UCU strikes: Everything you need to know

The UoM UCU strikes will be starting today over pay and working conditions following strikes that took place last term
UCU strikes: Everything you need to know
Photo: Stinglehammer @ Wikimedia Commons

Starting today and continuing over the next three weeks, further UCU strikes will take place, with staff working at 68 universities in the UK striking on the Four Fights issue. At UoM, strike action will take place on 21, 22, and 28 February, and 1 and 2 March 2022.

Due to Storm Franklin, this morning’s pickets were cancelled however staff hope to be there tomorrow morning and have encouraged students to join them on the picket lines.

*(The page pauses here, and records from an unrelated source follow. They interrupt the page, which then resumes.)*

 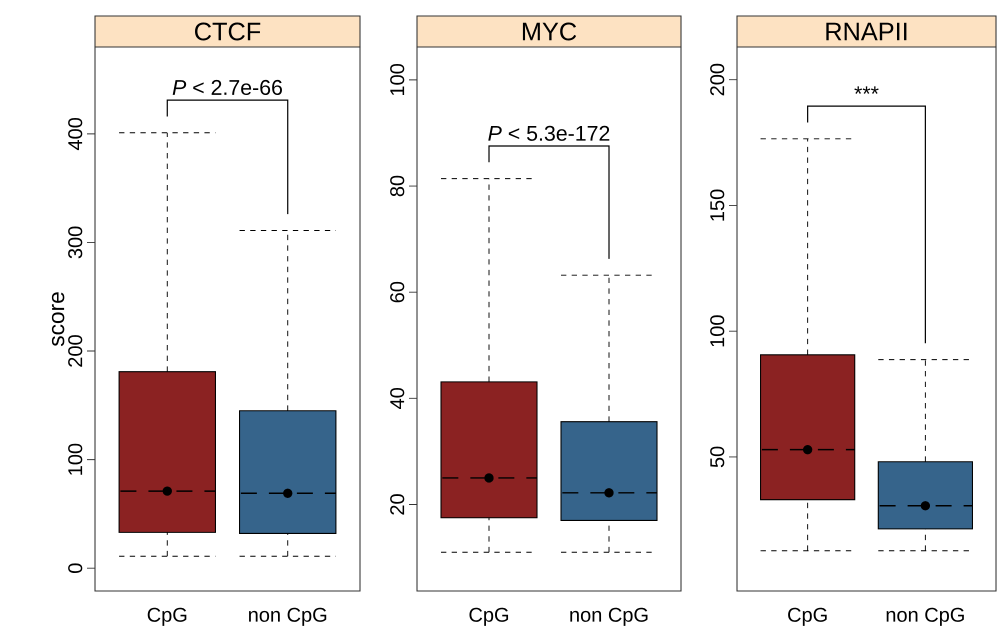 I want to click on y-tick-label: 300, so click(x=75, y=242).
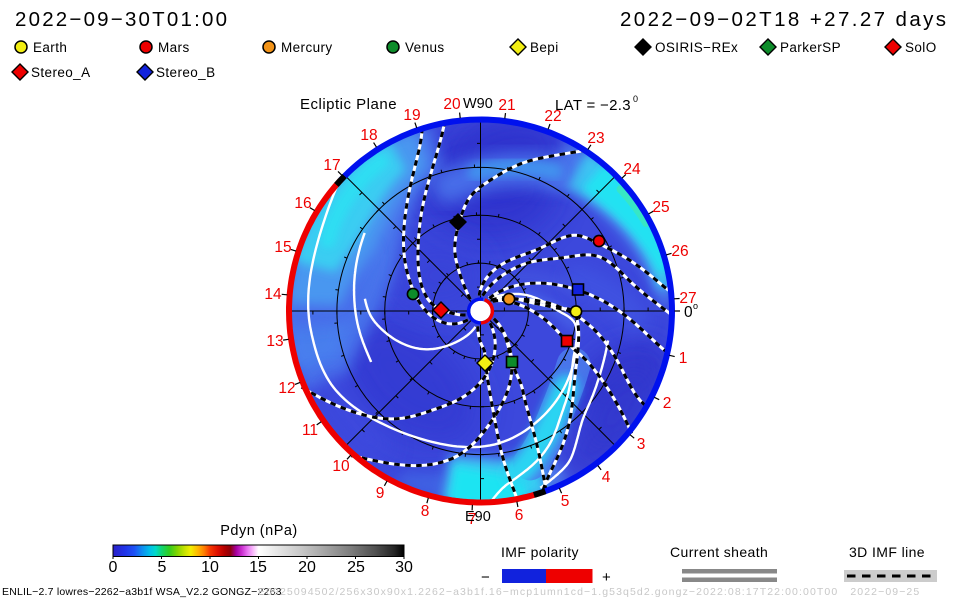 This screenshot has width=960, height=600. I want to click on svg-text: 3D IMF line, so click(887, 552).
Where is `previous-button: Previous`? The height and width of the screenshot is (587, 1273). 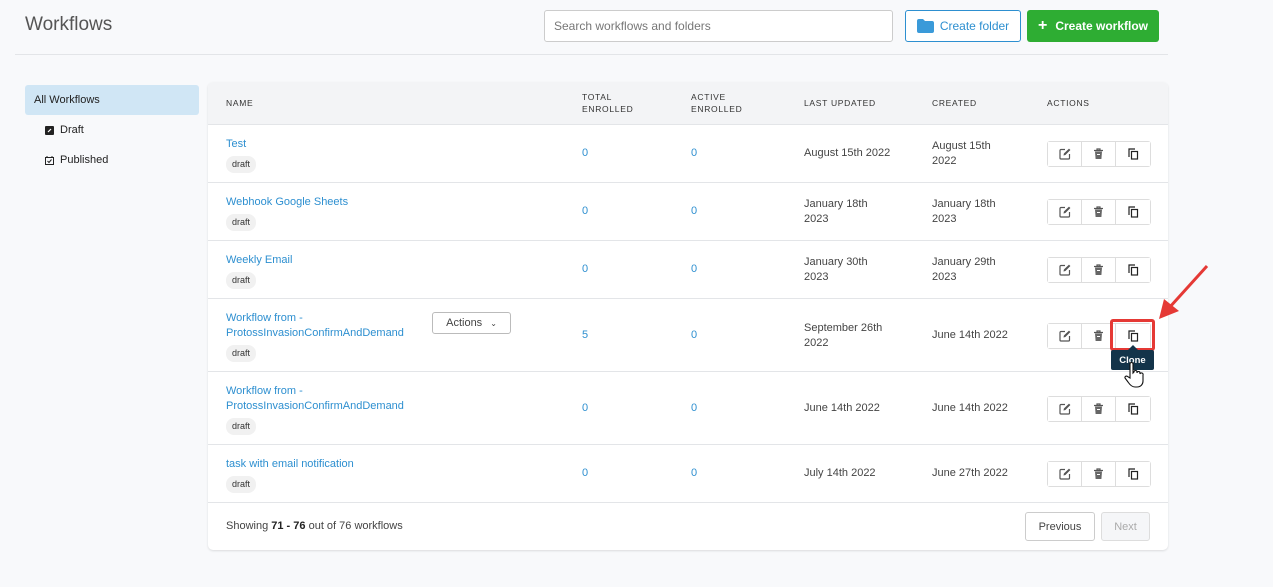
previous-button: Previous is located at coordinates (1060, 526).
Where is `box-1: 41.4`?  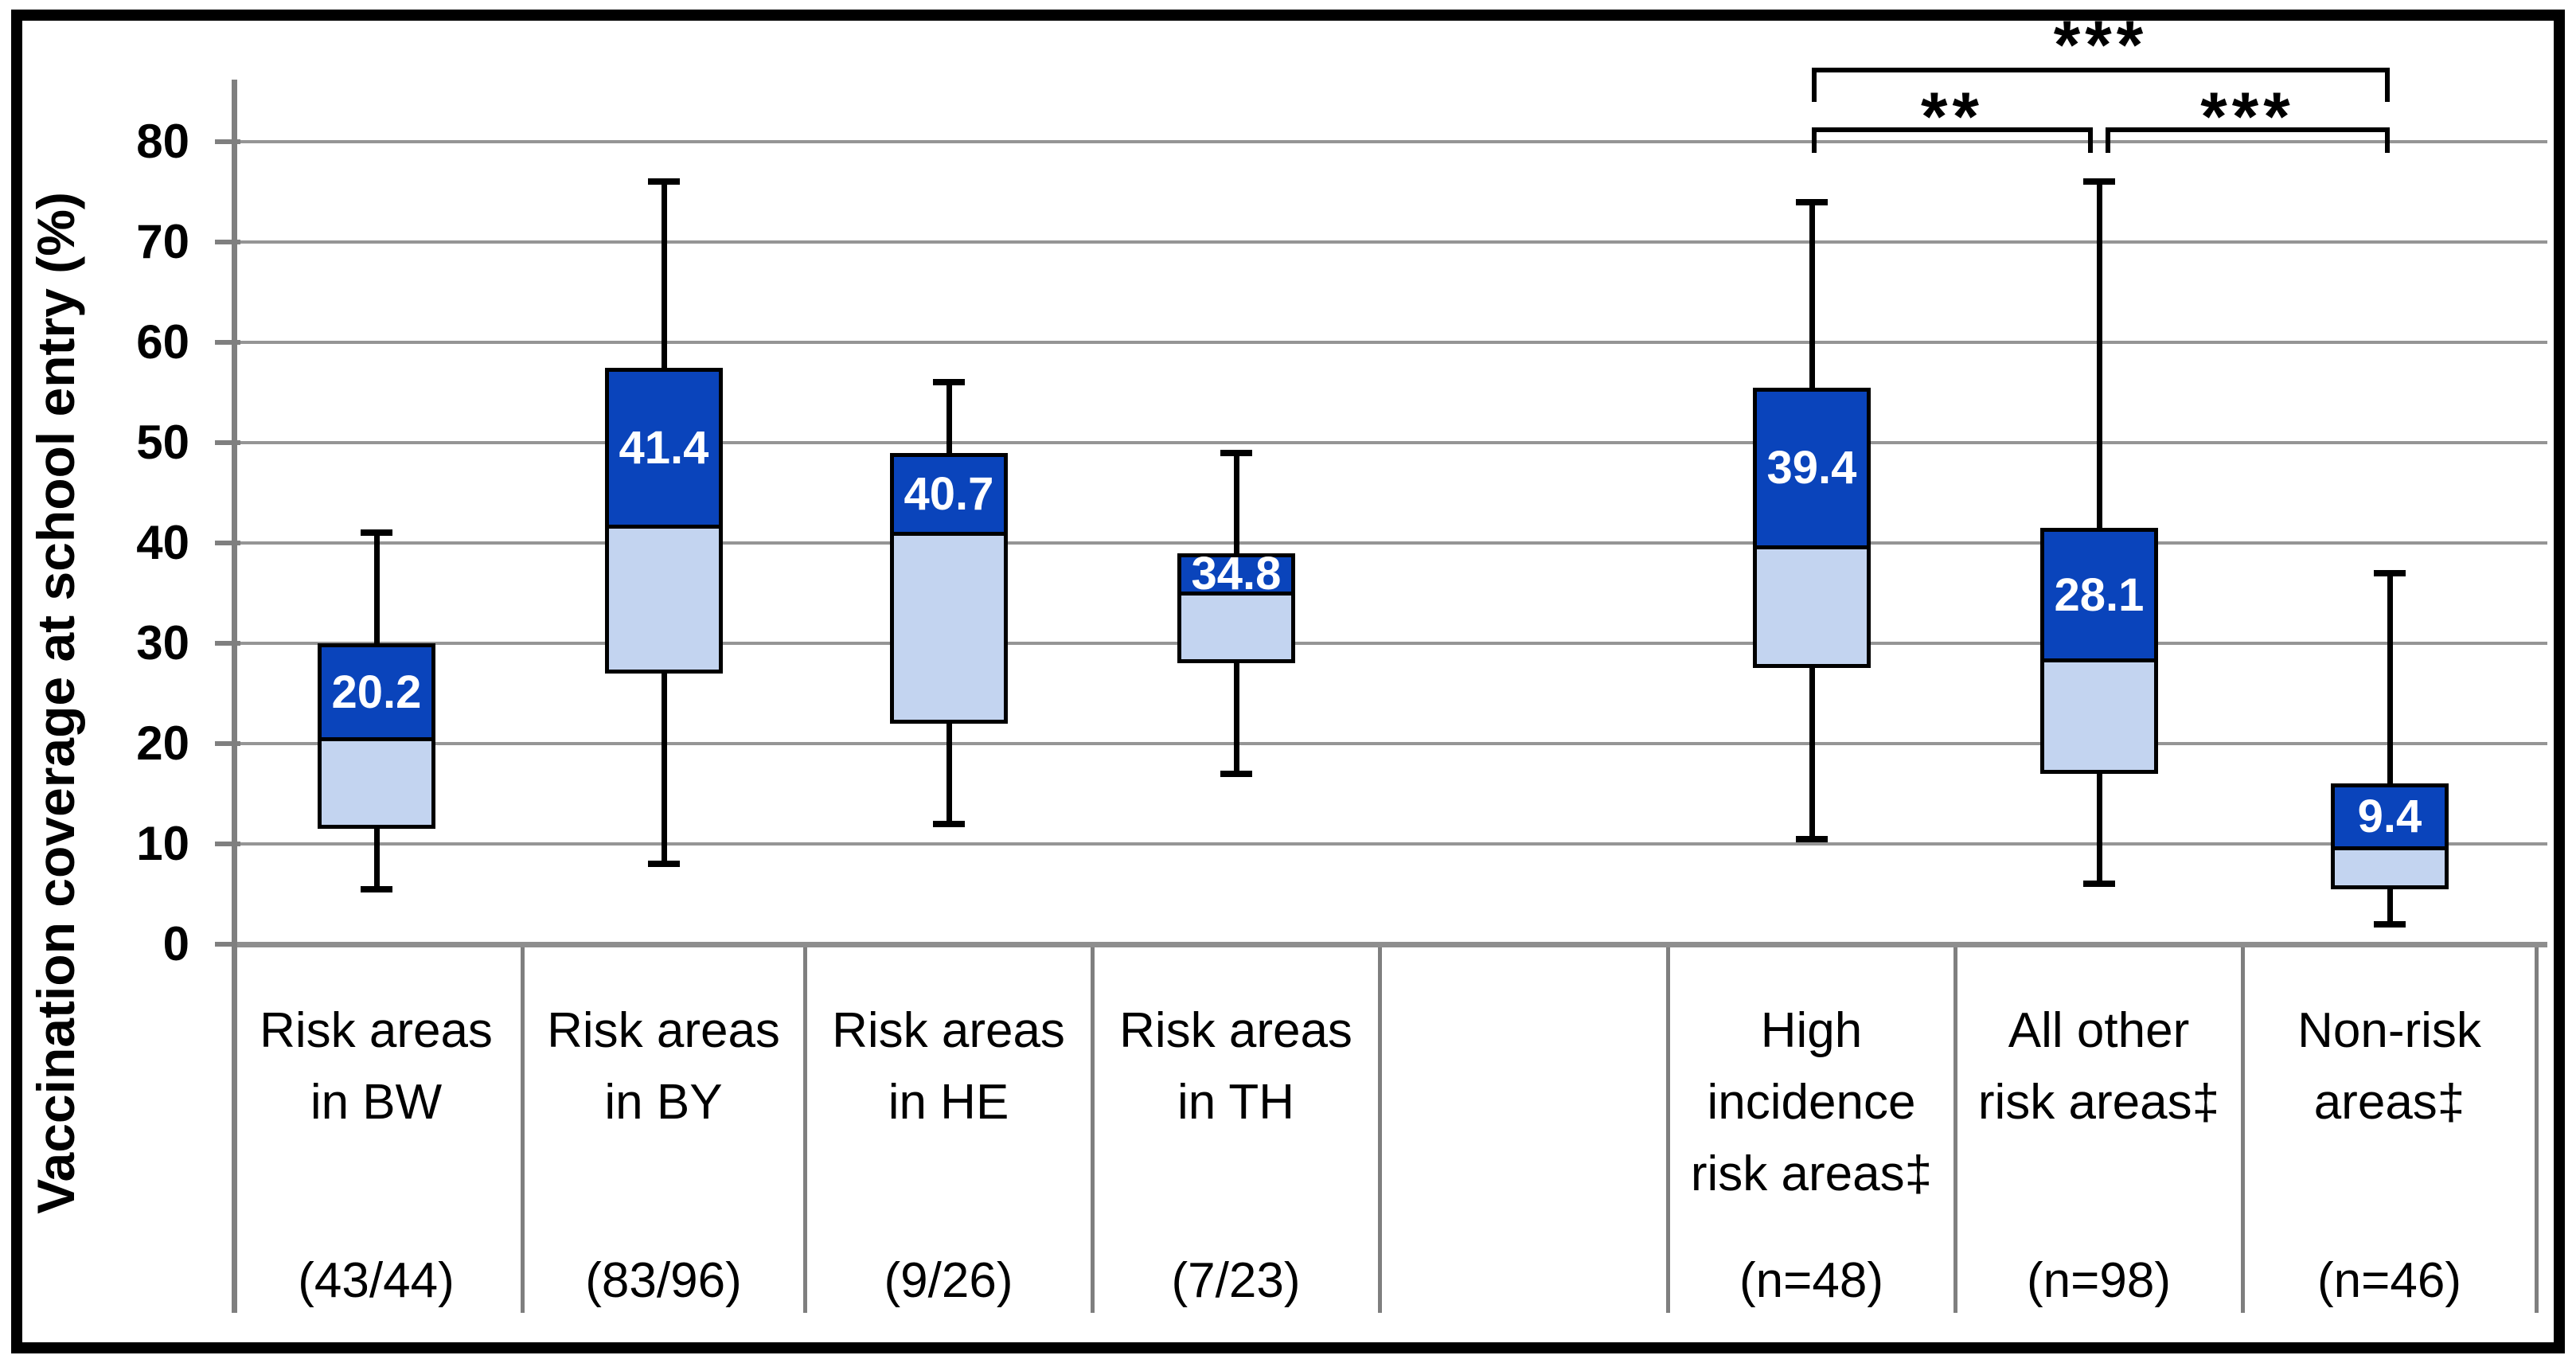 box-1: 41.4 is located at coordinates (664, 521).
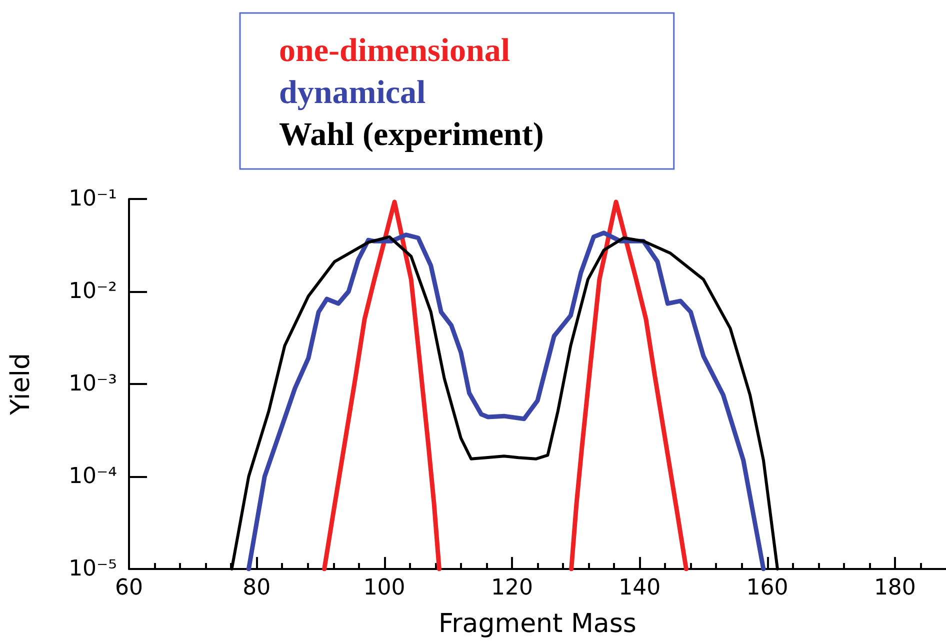 This screenshot has width=946, height=642. I want to click on y-tick-label: 10⁻¹, so click(92, 199).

Screenshot : UMUCU Twitter

Over 50,000 staff across the country are expected to take part in the strikes according to Manchester World, and the UCU has announced that more than a million students may be impacted. Those who take part will be fighting for better and fairer pay and working conditions, and are demanding a £2,500 pay increase for all staff members, an end to “pay injustice” and zero-hours contracts, and action to tackle “unmanageable workloads”.

Picket lines were set up at institutions across the city in December as part of the movement of national action on pay and working conditions. However, according to the UCU, certain conditions have not been met, and several remaining issues should be addressed:

  • The 20% real term pay cut over the past twelve years
  • Unmanageable workloads faced by current university staff
  • Pay inequality in universities
  • Over-use of insecure contracts

Indeed, despite an increase of 9% in enrolment this year, many university staff are facing difficult working conditions, including 90,000 academic and professional support staff employed on insecure contracts according to the union.

The strikes could be cancelled last minute next week if an agreement between all the parties is found.

However, it is more likely that the opposite could happen as the UCU has made universities’ bosses aware that strikes could eventually be extended. The union has explained that if universities’ bosses go ahead with their decisions to deduct 100% of the pay of those staff who take action short of a strike (ASOS), strikes would then be extended for another few days.  Manchester Metropolitan University’s boss for instance has threatened to withdraw 100% of pay for their staff taking part in ASOS.

As UCU general secretary Jo Grady stated, “rogue university bosses are trying to intimidate staff from taking lawful industrial action by withholding their wages. This is a deeply unfair and unprofessional response from management which will only escalate and prolong these disputes.”

When recently asked on the strikes a UoM spokesperson said:

‘We absolutely understand how important pay and working conditions, and indeed pensions, are to colleagues and we take these views and concerns very seriously.

We also recognise the right of colleagues to take this action but continue to be extremely concerned about the impact on our whole community, particularly on our students who have suffered so much over the past 22 months.

In particular, we’d like to reassure our students that we will do everything we can to minimise any impact on their teaching, learning and wider experience and will of course keep colleagues fully informed of any developments.’